## ACTIVITY:
Print the listing below exactly, images excluded.

▽

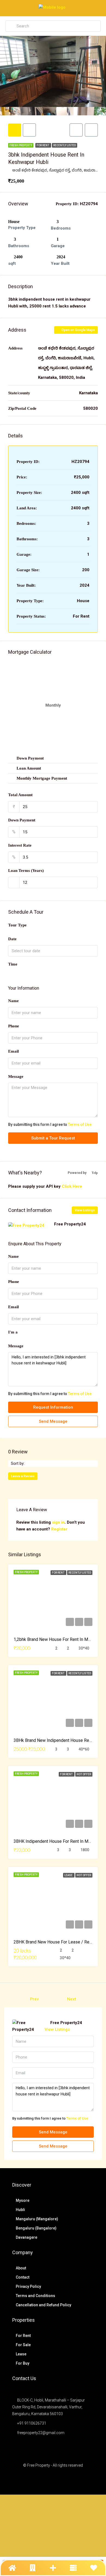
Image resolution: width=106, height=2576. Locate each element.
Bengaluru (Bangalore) (36, 2228)
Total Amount (20, 795)
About (21, 2268)
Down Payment (21, 820)
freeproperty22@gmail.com (40, 2433)
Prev (34, 1999)
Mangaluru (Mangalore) (37, 2219)
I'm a (13, 1332)
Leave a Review (23, 1476)
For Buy (22, 2363)
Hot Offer (84, 1774)
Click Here (72, 1186)
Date (12, 939)
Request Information (53, 1407)
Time (12, 964)
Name (13, 1001)
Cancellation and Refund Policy (43, 2305)
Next (71, 1999)
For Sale (23, 2345)
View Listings (85, 1210)
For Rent (43, 145)
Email (13, 1051)
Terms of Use (80, 1124)
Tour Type (17, 925)
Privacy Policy (28, 2286)
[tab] (14, 129)
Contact (22, 2277)
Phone (13, 1026)
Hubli (20, 2209)
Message (15, 1076)
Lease (68, 1875)
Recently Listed (64, 145)
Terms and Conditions (35, 2296)
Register (59, 1529)
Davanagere (26, 2237)
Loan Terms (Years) (26, 870)
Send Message (53, 1421)
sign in (58, 1522)
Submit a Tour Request (53, 1138)
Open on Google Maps (78, 330)
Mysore (22, 2200)
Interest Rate (20, 845)
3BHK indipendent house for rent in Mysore (56, 1841)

△

## TASK RESULT:
Image resolution: width=106, height=2576. Locate each element.
Bengaluru (Bangalore) (36, 2228)
Total Amount (20, 795)
About (21, 2268)
Down Payment (21, 820)
freeproperty22@gmail.com (40, 2433)
Prev (34, 1999)
Mangaluru (Mangalore) (37, 2219)
I'm a (13, 1332)
Leave a Review (23, 1476)
For Buy (22, 2363)
Hot Offer (84, 1774)
Click Here (72, 1186)
Date (12, 939)
Request Information (53, 1407)
Time (12, 964)
Name (13, 1001)
Cancellation and Refund Policy (43, 2305)
Next (71, 1999)
For Sale (23, 2345)
View Listings (85, 1210)
For Rent (43, 145)
Email (13, 1051)
Terms of Use (80, 1124)
Tour Type (17, 925)
Privacy Policy (28, 2286)
[tab] (14, 129)
Contact (22, 2277)
Phone (13, 1026)
Hubli (20, 2209)
Message (15, 1076)
Lease (68, 1875)
Recently Listed (64, 145)
Terms and Conditions (35, 2296)
Register (59, 1529)
Davanagere (26, 2237)
Loan Terms (Years) (26, 870)
Send Message (53, 1421)
sign in (58, 1522)
Submit a Tour Request (53, 1138)
Open on Google Maps (78, 330)
Mysore (22, 2200)
Interest Rate (20, 845)
3BHK indipendent house for rent in Mysore (56, 1841)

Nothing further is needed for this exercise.